Lungo questo percorso tra pittura e scultura si snodano gli altri avvenimenti dell'arte di Cosentino: sono i luoghi delle terracotte, dei gessi, dei vetri e dell'arte preziosa o oroficeria.
In ogni diverso spazio vengono individuati fisicamente, con un tavolo, una lampada o un semplice attrezzo, i vari momenti dell'atto creativo; dalla preparazione al suo compiersi, fino alla sua contemplazione.
Ogni cosa è progettata, disegnata dall'artista come estensione della sua arte: i tavoli in legno per le grandi sculture, sapiente equilibrio di pieni e vuoti, le basi su cui le opere ruotano per offrire facce diverse alla luce ed ancora le lampade dalle varie forme e dimensioni.
La mancanza quasi totale nell'ambiente di luce naturale e diffusa è la seconda grande sorpresa dello studi di Cosentino.

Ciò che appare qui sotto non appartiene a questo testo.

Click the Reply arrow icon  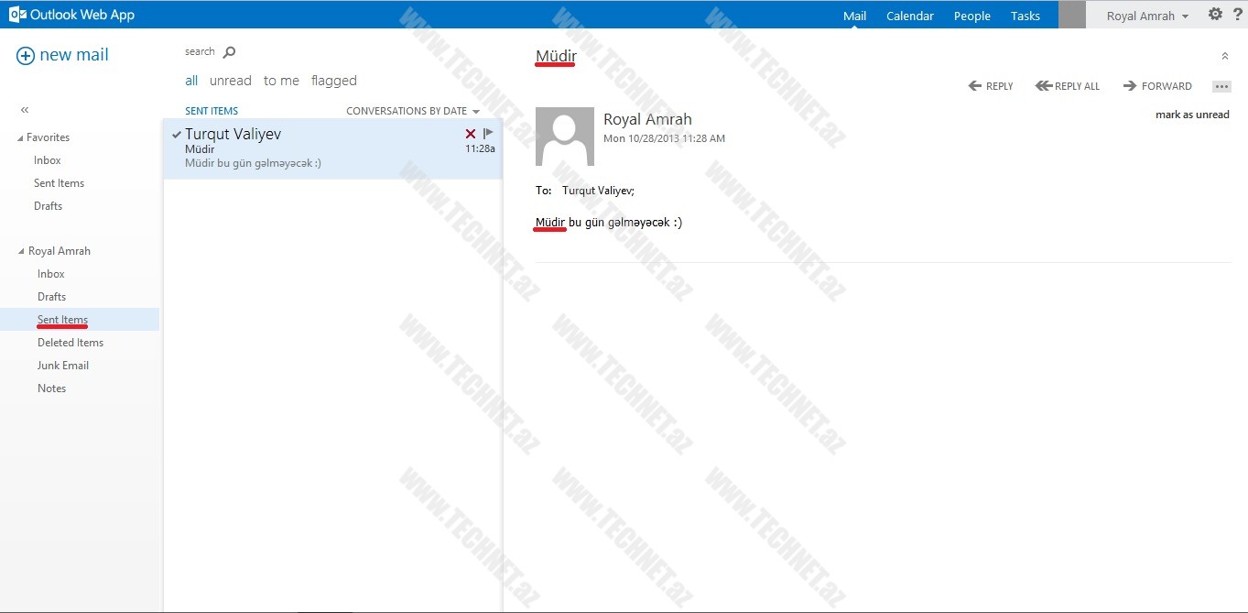coord(976,86)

Come nella tradizione delle silenti chiese nordiche, l'illuminazione del vasto spazio è lasciata a tante piccole luci puntuali. Lampade dal disegno semplice e funzionale, uscite dalle mani di Cosentino, illuminano e colpiscono le opere secondo i desideri del maestro e seguono il suo atto creativo.

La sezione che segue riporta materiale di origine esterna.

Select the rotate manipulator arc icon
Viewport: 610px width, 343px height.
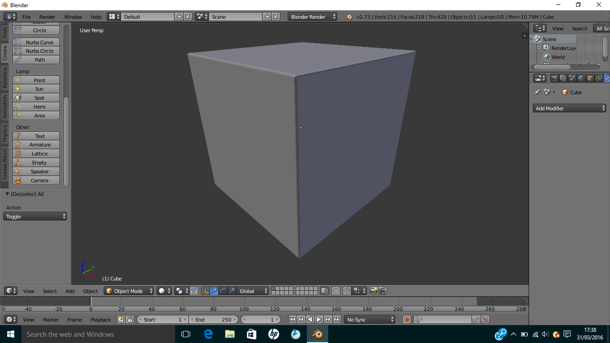pos(223,291)
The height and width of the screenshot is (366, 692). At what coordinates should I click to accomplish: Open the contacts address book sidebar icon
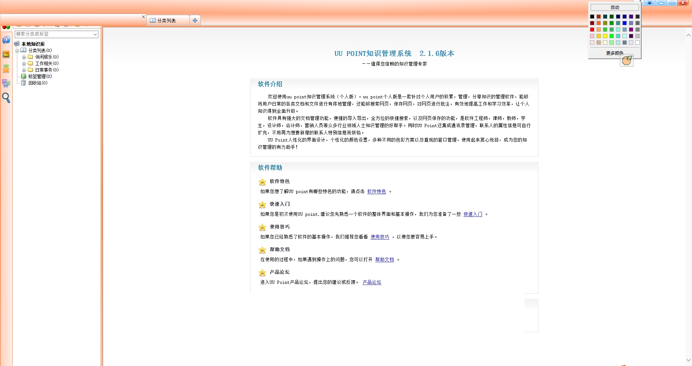coord(6,54)
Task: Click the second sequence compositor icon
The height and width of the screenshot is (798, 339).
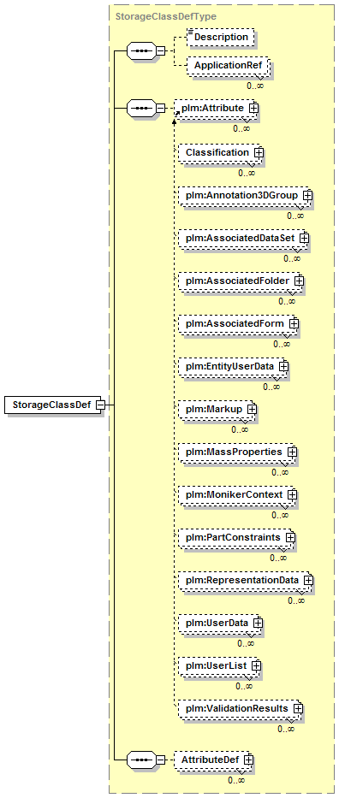Action: point(141,108)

Luce ed ombre invadono e percorrono lo studio, le opere ora svaniscono appiattite sui muri bui ora, illuminate, prendono possesso dell'architettura del luogo che sagomano e modificano come una più grande scultura.
Esiste un unico posto nello studio, nascosto agli occhi del visitatore, da cui è possibile cogliere in un'unica immagine lo spazio. È il pensatoio di Cosentino, costruito dall'artista alto sulle opere.
Lo Studio di Cosentino oggi non esiste più, è stato chiuso nel 2009 a causa degli ingenti costi di affitto e manutenzione. La numerosa collezione privata lasciata in eredità alla figlia Isabella è visitabile presso l'Atelier d'arte Cosentino al Villaggio Verde, Cavallirio, in provincia di Novara. Altre opere, collezione privata di Maria Teresa Bono sono conservate in uno spazio adiacente al vecchio studio di via Watt 5 a Milano.
LA FONDAZIONE
In data 14 luglio 2000, con atto del Notaio Ugo Friedman, nasce a Milano, per volontà dell'artista stesso, la Fondazione Gino e Isabella Cosentino.
Il 18 aprile 2002, con decreto n°07177, la Regione Lombardia ha riconosciuto la Fondazione.
I suoi scopi fondamentali sono innanzitutto quelli di mantenere, favorire e comunicare il significato e lo spirito dell'attività artistica di Cosentino, attraverso l'unitaria cura delle sue opere.
La fondazione si propone inoltre di allestire mostre e partecipare ad esposizioni che ne illustrino la testimonianza e il messaggio artistico. Si propone altresì di organizzare seminari, conferenze e dibattiti sull'opera di Cosentino; di pubblicare e diffondere, attraverso cataloghi e strumenti multimendiali, la conoscenza delle opere dell'artista e del periodo storico cui l'autore appartiene. Venuto a mancare Cosentino nel 2005, la Fondazione viene ora gestita dalla signora Isabella Cosentino, subentrata al padre come presidente; e da un consiglio di amministrazione costituito da Mirai Ebisuno, vicepresidente, e dai consiglieri Maria Teresa Bono, Arch. Marcello De Carli, Arch. Giorgio Fiorese, Arch. Mario Fosso, Arch. Giovanni Fragapane, Carlo Re, Yukai Ebisuno.
Il direttore artistico della Fondazione è l'Arch. Giampiero Gianazza.
Alla Fondazione sono state conferite trenta sculture realizzate tra il 1960 e il 1999 che definiscono il suo patrimonio attuale.